Required work:
If a line contains the word "target", include it in the count; state how many such lines the listing has and nothing else.

>>>>

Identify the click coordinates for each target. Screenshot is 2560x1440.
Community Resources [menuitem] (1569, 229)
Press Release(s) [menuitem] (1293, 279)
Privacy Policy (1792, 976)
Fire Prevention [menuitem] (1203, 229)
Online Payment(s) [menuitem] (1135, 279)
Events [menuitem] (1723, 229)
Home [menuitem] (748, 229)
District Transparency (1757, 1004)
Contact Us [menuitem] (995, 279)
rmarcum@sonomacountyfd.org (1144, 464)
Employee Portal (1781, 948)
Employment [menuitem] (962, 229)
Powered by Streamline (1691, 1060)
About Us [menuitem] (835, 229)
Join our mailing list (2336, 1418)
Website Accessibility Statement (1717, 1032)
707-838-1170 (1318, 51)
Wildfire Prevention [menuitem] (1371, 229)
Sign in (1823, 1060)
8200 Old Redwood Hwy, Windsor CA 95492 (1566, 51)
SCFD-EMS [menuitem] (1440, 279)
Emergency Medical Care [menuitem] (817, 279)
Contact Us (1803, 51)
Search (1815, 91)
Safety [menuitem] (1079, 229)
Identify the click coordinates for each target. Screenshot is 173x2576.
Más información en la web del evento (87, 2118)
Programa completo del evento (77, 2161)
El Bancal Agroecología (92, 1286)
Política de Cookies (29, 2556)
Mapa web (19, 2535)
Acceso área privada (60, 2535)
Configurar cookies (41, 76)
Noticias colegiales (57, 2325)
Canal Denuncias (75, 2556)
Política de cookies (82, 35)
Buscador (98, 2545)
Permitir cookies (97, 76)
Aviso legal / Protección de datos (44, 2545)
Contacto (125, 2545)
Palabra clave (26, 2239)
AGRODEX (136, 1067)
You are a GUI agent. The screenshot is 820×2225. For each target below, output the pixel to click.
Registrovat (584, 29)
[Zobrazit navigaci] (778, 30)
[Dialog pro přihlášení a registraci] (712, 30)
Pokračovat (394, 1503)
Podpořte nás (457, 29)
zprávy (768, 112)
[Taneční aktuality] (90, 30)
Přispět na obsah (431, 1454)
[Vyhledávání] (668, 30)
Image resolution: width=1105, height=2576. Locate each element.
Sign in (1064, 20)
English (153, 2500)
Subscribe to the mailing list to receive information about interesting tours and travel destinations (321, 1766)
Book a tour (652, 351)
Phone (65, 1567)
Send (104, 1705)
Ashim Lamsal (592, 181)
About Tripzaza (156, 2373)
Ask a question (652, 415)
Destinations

<<<<

Solution:
3